··· Trecho do documento ···

A escolha dos candidatos

RICARDO LEWANDOWSKI


Cabe só aos eleitores, e não à Justiça, escolher os melhores candidatos, esperando-se que os seus votos sejam dados aos que têm passado limpo

Em Roma antiga, os postulantes a cargos públicos trajavam uma toga branca como forma de distingui-los dos demais cidadãos. A palavra "candidato", empregada atualmente para identificar aqueles que disputam um mandato eletivo, vem do latim "candidatus", que significa "aquele que veste roupa branca". Com esse traje, pretendiam demonstrar que possuíam um passado limpo, honestidade de propósitos e idoneidade moral para o exercício do múnus pretendido.
Esse costume não era imposto por nenhuma lei, mas provinha da austera tradição de um povo que conquistou o mundo no passado, a qual exigia retidão de caráter daqueles que buscavam o voto de seus concidadãos.

··· Os dados ···

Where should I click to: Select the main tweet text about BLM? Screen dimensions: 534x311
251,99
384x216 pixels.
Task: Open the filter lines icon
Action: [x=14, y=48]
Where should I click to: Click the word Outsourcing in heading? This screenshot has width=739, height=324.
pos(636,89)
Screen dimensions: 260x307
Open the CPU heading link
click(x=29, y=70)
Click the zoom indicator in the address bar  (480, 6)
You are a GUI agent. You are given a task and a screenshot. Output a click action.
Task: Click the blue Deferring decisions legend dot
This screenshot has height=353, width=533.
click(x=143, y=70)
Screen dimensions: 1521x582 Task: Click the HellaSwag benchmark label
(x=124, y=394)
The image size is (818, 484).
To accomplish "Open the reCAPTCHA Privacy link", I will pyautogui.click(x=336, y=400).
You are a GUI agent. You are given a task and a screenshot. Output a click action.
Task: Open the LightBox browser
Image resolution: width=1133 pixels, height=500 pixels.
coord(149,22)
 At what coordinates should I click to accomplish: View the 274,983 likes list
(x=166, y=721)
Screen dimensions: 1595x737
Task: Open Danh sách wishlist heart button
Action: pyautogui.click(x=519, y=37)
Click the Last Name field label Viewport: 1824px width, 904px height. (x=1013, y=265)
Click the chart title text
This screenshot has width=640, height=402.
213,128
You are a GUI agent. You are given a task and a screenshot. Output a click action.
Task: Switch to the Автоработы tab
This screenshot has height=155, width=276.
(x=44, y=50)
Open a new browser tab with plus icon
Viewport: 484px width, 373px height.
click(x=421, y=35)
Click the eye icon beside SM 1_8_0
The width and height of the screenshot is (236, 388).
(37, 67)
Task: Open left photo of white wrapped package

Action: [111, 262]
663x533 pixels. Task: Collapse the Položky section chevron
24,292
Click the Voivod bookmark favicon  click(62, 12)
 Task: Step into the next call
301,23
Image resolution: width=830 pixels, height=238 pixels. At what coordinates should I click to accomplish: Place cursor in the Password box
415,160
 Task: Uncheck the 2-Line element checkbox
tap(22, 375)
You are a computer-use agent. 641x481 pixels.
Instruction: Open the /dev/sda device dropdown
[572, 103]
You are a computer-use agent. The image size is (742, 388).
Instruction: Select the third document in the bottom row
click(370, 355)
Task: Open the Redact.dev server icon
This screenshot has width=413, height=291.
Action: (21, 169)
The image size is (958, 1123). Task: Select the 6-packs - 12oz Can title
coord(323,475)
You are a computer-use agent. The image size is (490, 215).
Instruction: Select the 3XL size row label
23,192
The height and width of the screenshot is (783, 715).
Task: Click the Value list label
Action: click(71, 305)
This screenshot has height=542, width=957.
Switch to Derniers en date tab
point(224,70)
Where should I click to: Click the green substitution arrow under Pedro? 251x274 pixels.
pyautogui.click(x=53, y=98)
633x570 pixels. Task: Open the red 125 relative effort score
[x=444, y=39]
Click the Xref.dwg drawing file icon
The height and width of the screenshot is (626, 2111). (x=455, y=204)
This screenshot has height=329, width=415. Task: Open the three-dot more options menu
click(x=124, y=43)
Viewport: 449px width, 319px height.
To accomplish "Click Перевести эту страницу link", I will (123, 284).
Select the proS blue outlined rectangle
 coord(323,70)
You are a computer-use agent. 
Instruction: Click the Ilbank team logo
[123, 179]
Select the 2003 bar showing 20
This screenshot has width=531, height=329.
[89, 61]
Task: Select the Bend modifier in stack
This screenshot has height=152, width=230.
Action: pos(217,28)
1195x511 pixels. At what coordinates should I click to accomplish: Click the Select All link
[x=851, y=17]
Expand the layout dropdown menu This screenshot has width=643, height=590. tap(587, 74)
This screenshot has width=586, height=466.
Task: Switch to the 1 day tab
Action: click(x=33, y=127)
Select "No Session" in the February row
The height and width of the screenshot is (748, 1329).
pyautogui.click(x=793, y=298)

···

● Detalhes da tarefa
Traduza para o inglês esta frase do texto sobre a escolha dos candidatos: "A palavra "candidato", empregada atualmente para identificar aqueles que disputam um mandato eletivo, vem do latim "candidatus", que significa "aquele que veste roupa branca"." Os registros não são necessários para esta tarefa.

● Resposta da tarefa
The word "candidato," currently used to identify those who run for elective office, comes from the Latin "candidatus," which means "one who wears white clothing."